After reading Buddas post, I too forgot about my Pignose amp.

Now that's a cool little noodling amp.


----------



## Electraglide (Jan 24, 2010)

Most of the time it's old tube. If I play solid state it could be the Bloc 80, one of the two Garnet stencil amps or lately the Roland Micro Cube. It's a fun little amp to fool around on sometimes. The other little solid state amps usually just sit.


----------



## Fuzzy Picklez (Apr 20, 2011)

The one on the left is a 30 watt 60s Bogen Challenger PA.
Probably my favourite amp ever. It has the saggiest, fuzziest sound ever.


----------



## Mooh (Mar 7, 2007)

Don't know why I forgot in my earlier post. I like the new Traynor Quarterhorse through whatever cab is handy.

Peace, Mooh.


----------



## Jim DaddyO (Mar 20, 2009)

The only amp I have is a G-DEC 3 , 15 watt. I usually play it with the headphones on, hooked up to the laptop. But, I rarely pickup the electric anymore.


----------



## marcos (Jan 13, 2009)

Yamaha Fifty 112 for me. Great amps and built like tanks from the late 70's.I have owned all the models in those years and none of them have ever let me down. Also have a real nice little Fender Champion 110 to practice.


----------



## zontar (Oct 25, 2007)

I bought this one years ago, and chose it over tube amps.
It got some sneers and doubts when I showed up to jam with it, but after jamming a lot of guitar players wanted to try it.
And it wasn't due to my fantastic playing--it was my sound--which included a Boss DS-1, which also gets sneers.
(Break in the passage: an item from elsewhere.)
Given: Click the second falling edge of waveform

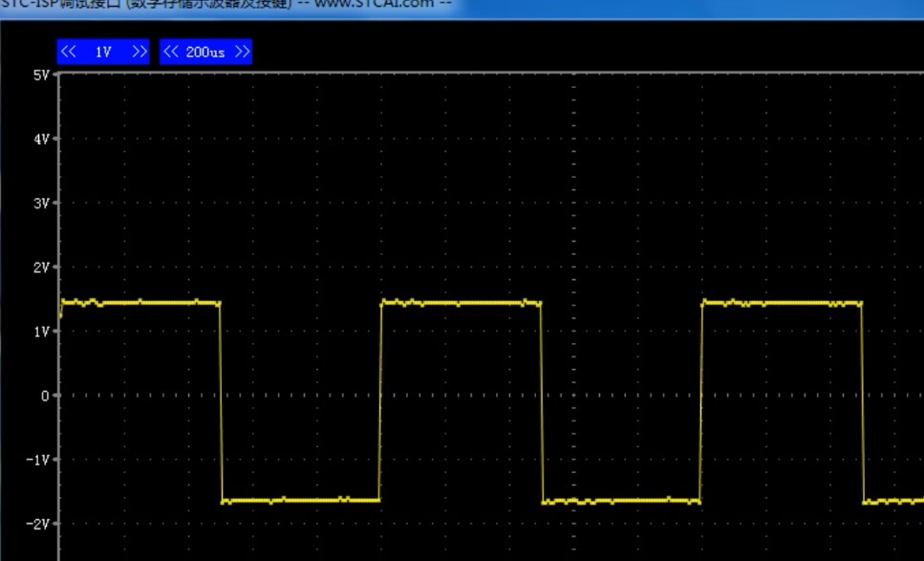Looking at the screenshot, I should (x=542, y=401).
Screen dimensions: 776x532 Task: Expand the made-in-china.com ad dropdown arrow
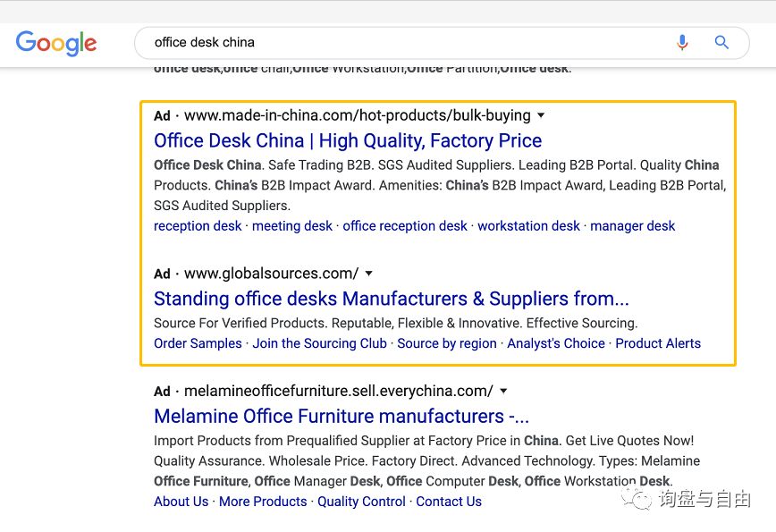click(541, 115)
Not for everybody--but I sure like it...

(Okay--for some reason I can't post an image--I click on okay after entering the image location and nothing--but it's a Roland JC-60)


----------



## BEMUSofNrthAmra (Jun 9, 2012)

I currently have 2 Fender Frontman 15G amps. One is going to be repaired soon. I use them as my bedroom practice amps.
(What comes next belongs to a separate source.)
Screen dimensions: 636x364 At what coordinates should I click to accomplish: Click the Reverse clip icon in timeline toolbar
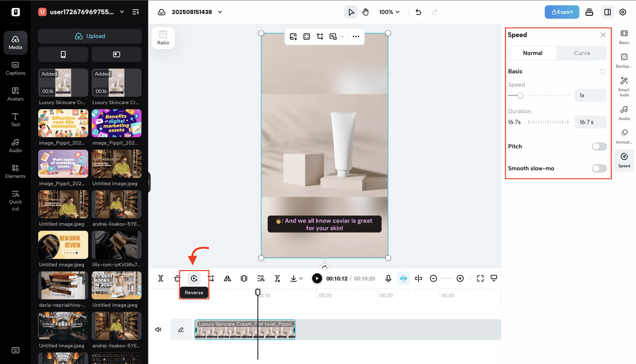tap(194, 279)

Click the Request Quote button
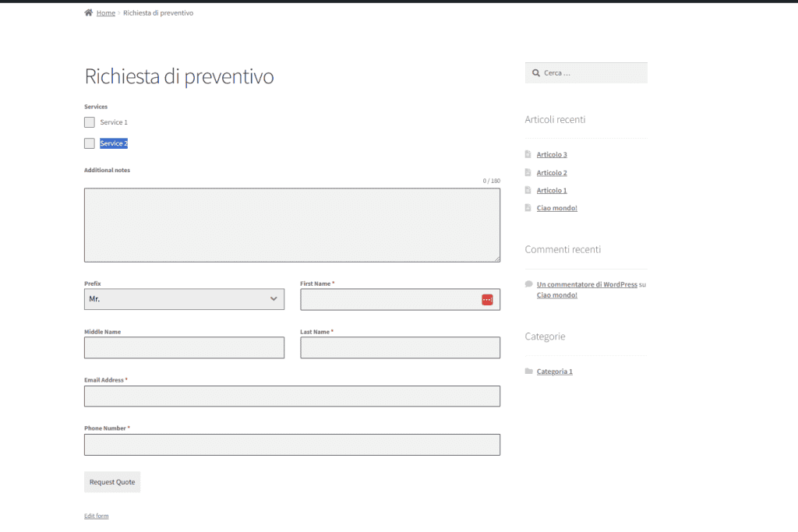[111, 481]
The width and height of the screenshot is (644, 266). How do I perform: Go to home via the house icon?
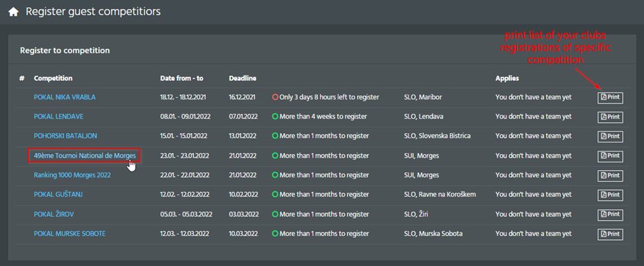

I am thinking about getting something a bit bigger and better though.


----------



## Steve Adams (Dec 31, 2009)

I'm looking at a couple of Ss amps now. A tech 21 trademark 60, a prichet of some sort and a blues cube. All can be had for reasonable prices used. Love the fact that SS amps don't hold their value as they are not "cool". They work for me.
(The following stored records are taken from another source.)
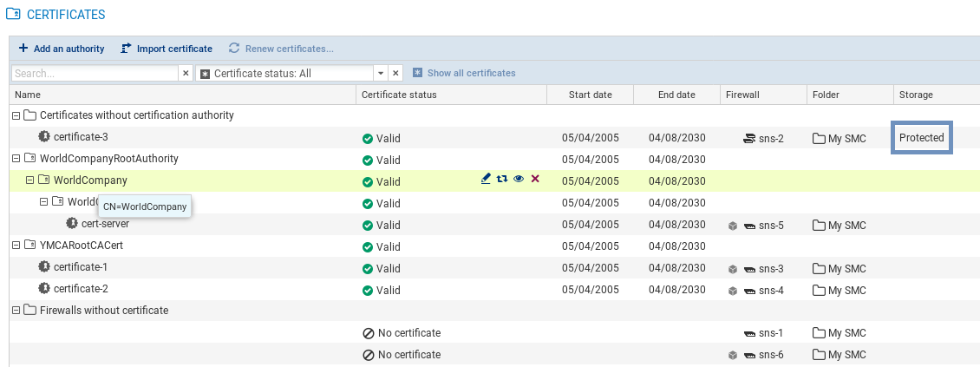Screen dimensions: 980x367
Task: Click into the Search input field
Action: (94, 74)
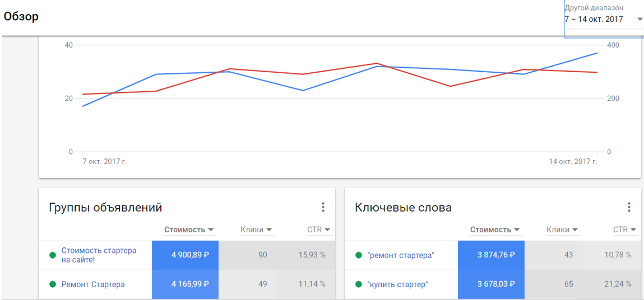Click the blue 3 874,76 ₽ cost cell

click(x=491, y=255)
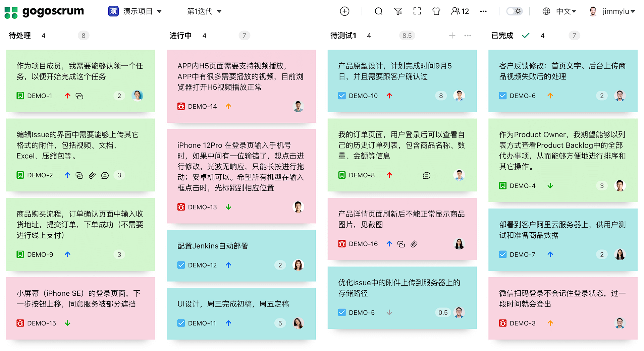Open the filter funnel icon
Screen dimensions: 644x351
[x=398, y=11]
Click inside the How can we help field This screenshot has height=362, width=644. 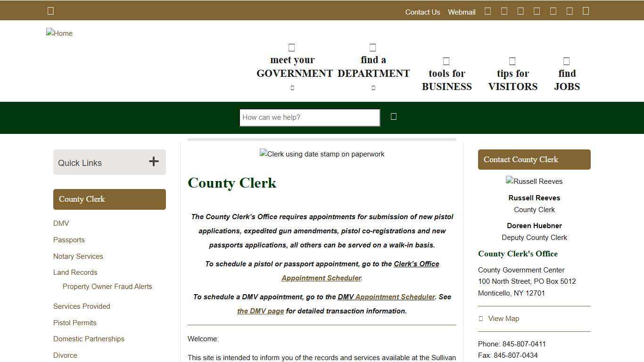(309, 117)
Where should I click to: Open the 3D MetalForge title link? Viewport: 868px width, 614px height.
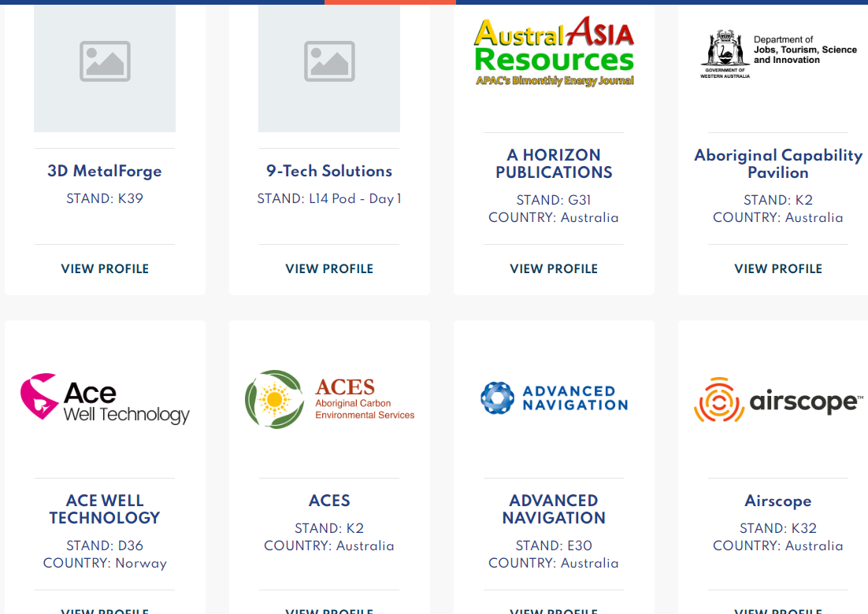105,171
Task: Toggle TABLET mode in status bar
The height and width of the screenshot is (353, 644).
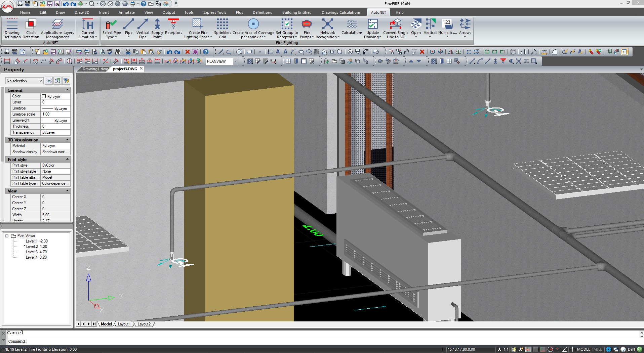Action: (x=598, y=349)
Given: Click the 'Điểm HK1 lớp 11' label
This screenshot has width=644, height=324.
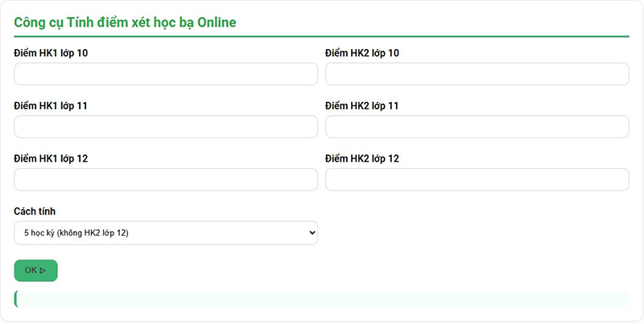Looking at the screenshot, I should pyautogui.click(x=51, y=106).
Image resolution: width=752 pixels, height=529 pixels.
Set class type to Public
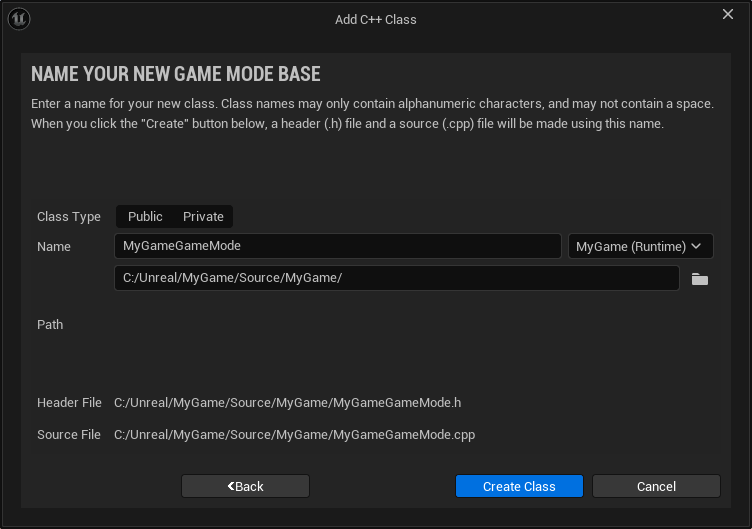145,217
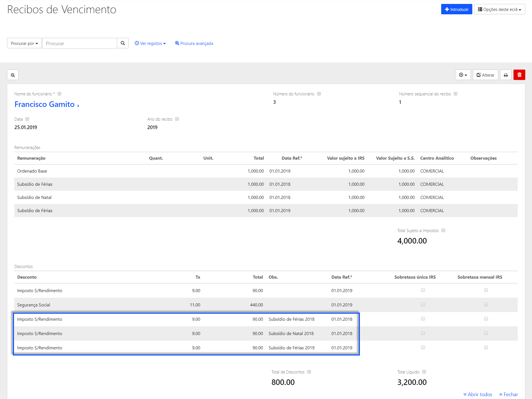Open the Opções deste ecrã menu
The height and width of the screenshot is (399, 532).
coord(499,9)
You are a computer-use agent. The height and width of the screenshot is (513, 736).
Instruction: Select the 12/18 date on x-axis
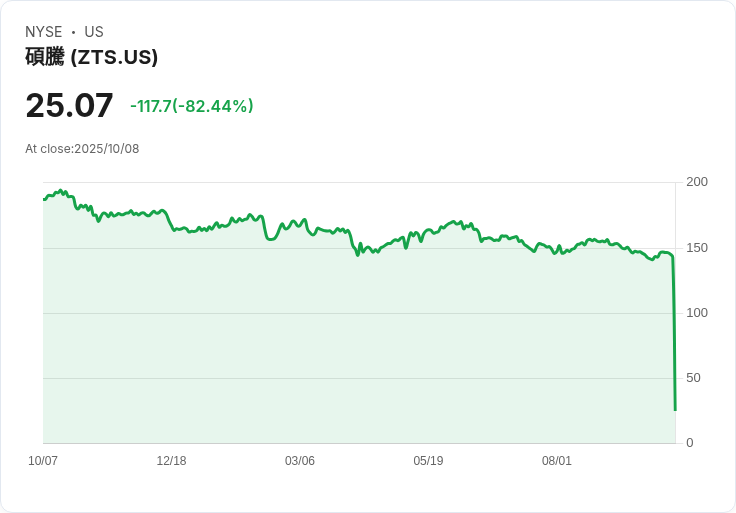pyautogui.click(x=171, y=461)
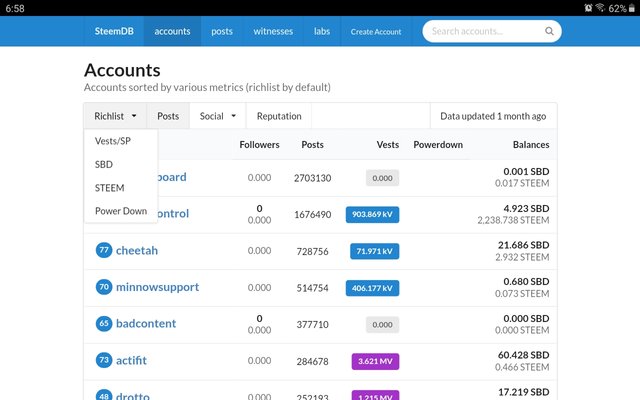
Task: Click the Create Account link
Action: coord(376,31)
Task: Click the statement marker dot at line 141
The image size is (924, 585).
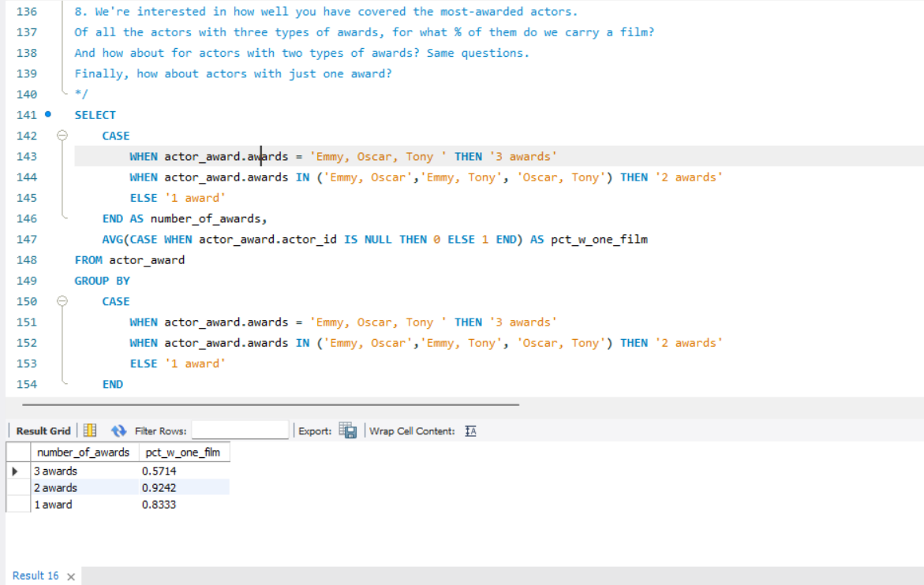Action: 48,114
Sent from my ARCHOS 80G9 using Tapatalk 2


----------



## david henman (Feb 3, 2006)

...the tech 21 trademark 60 is one of the best-sounding amps i have played through, regardless of pedigree.

it's the amp i take with me when i'm leaving the pedal board at home.

there's one on craigslist right now, btw..


----------



## theelectic (Mar 11, 2006)

I have a Phil Jones Briefcase, it's ostensibly a bass amp, but I use it for straight jazz cleans.


----------



## allthumbs56 (Jul 24, 2006)

At home, 95% of the time I use a Roland Microcube. I do also have a Traynor Bloc 50 and a Yorkville Mixer Amp for ........... well, whatever


----------



## FrankyNoTone (Feb 27, 2012)

I used to use my daughter's Fender Frontman 15R for practice after I upgraded her to a Vox Valvetronix VT40+. Now a POD HD400 drives a hi-fi Bryston 3BST 120+120 watt amp, which I might bridge to 300 watt mono if I go that route for a passive PA/monitor speaker.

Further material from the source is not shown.